In het Belastingplan 2018 wordt voorgesteld om met ingang van 2019 in de loonbelasting voor alle buitenlandse belastingplichtigen alleen nog maar het belastingdeel van de heffingskortingen toe te laten passen waarop de buitenlands belastingplichtige uit het betreffende land in de inkomstenbelasting recht heeft.

In de loonheffing wordt bij de toepassing van heffingskortingen geen onderscheid gemaakt naar het woonland van werknemers. Hierdoor wordt voor sommige buitenlandse belastingplichtigen in de loonheffing meer heffingskorting toegepast, dan waar zij in de inkomstenbelasting recht op hebben. Dit wordt vervolgens niet altijd (volledig) in de inkomstenbelasting gecorrigeerd.

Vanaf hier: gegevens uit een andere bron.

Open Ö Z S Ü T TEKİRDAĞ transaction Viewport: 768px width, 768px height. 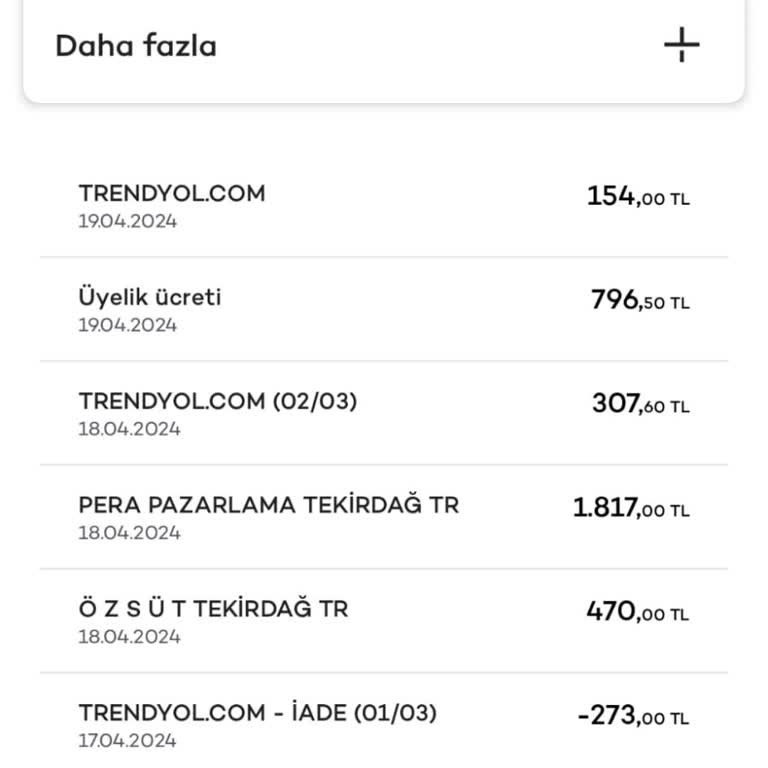tap(213, 609)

Voorgesteld wordt om met ingang van 2019 in de loonbelasting voor alle buitenlandse belastingplichtigen alleen nog maar het belastingdeel van de heffingskortingen toe te laten passen waarop de buitenlands belastingplichtige uit het betreffende land in de inkomstenbelasting recht heeft. Hierbij zal onderscheid worden gemaakt tussen zgn. kwalificerende buitenlandse belastingplichtigen, niet kwalificerende buitenlandse belastingplichtigen uit de zgn. landenkring (landen in de EU, de EER, Zwitserland en de BES-eilanden) en buitenlandse belastingplichten uit derde-landen.